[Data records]

- - -

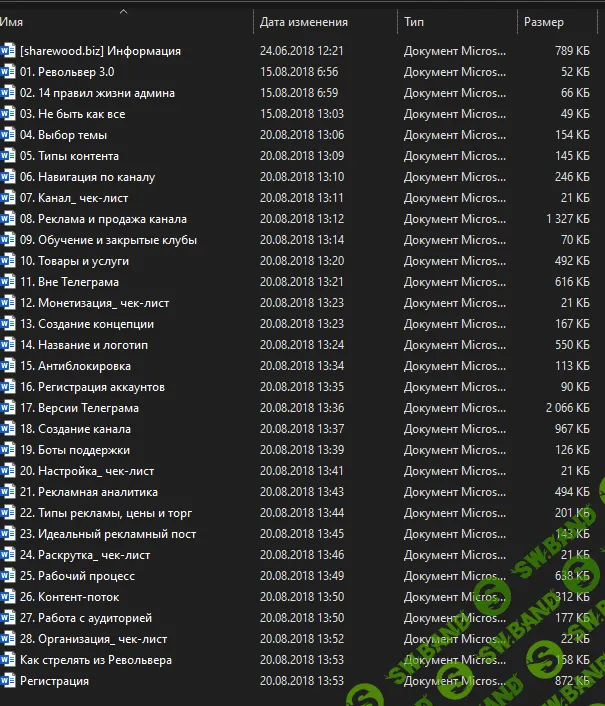Sort list by 'Размер' column

[543, 22]
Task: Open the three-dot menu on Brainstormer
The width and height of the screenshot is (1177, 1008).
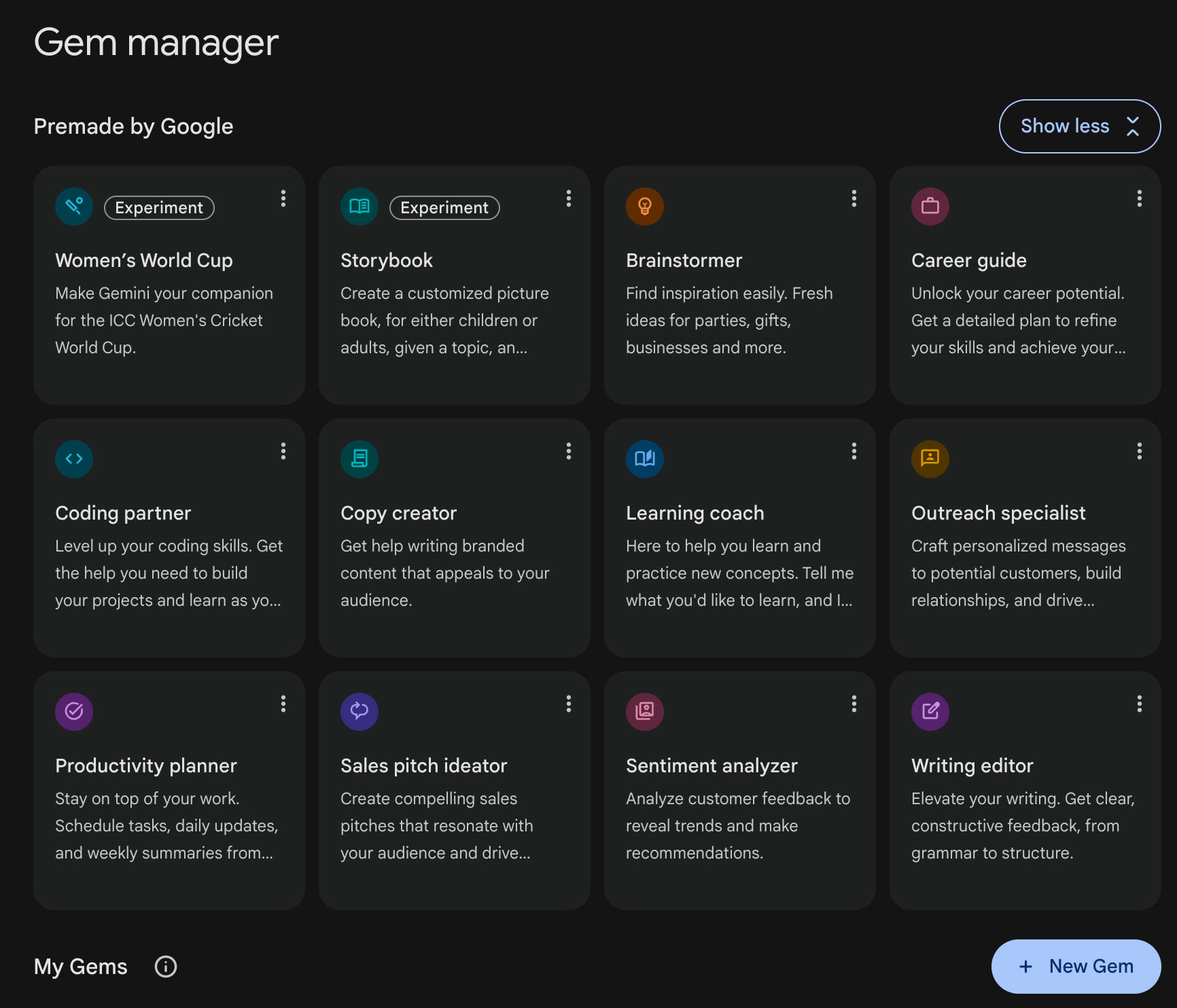Action: [854, 198]
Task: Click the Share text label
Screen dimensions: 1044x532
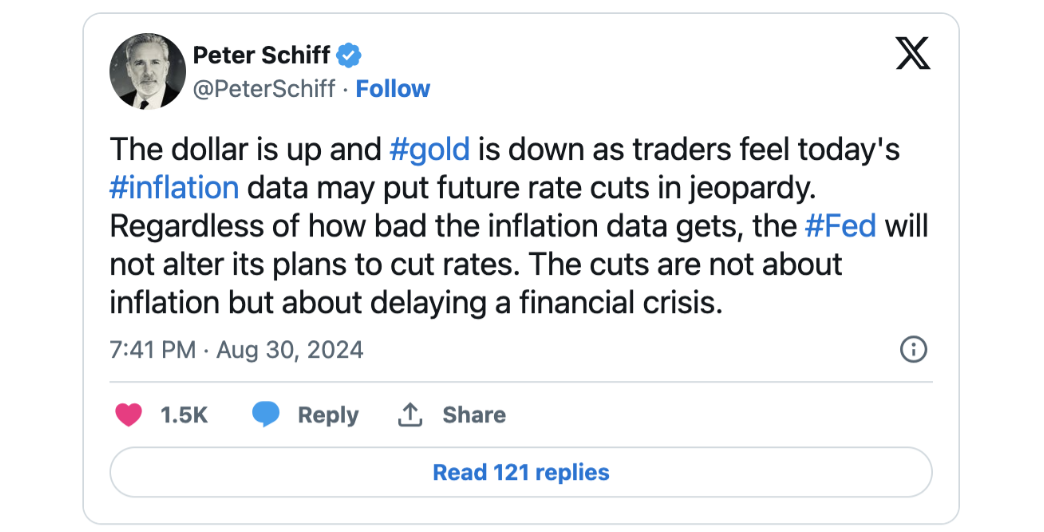Action: [474, 415]
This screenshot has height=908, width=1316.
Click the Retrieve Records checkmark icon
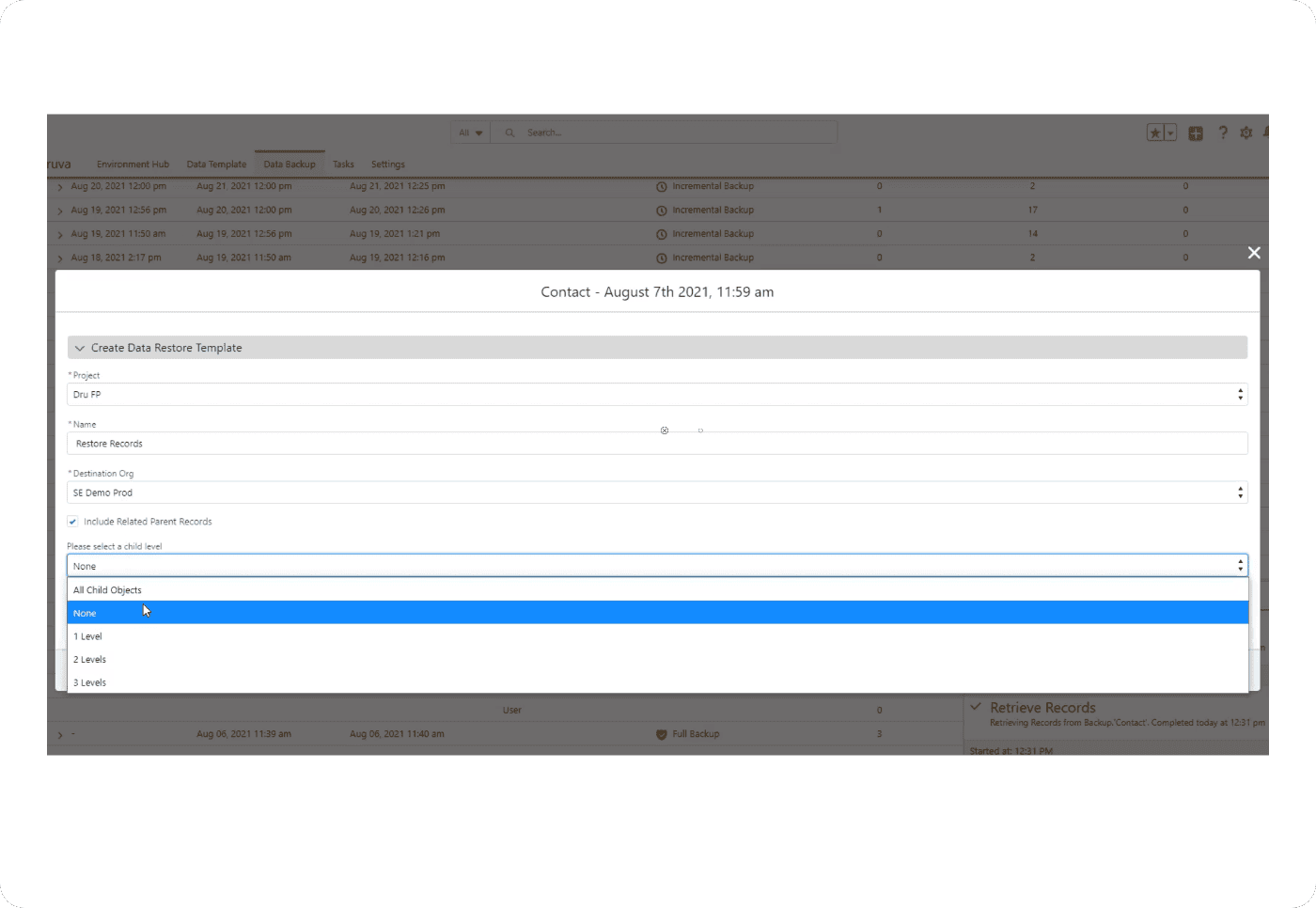(x=976, y=707)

- - -

Above are some records; copy each line there that contains "Task".

▸ Solution for this problem
Task: Open the three-dot menu on Brainstormer
Task: Click the Share text label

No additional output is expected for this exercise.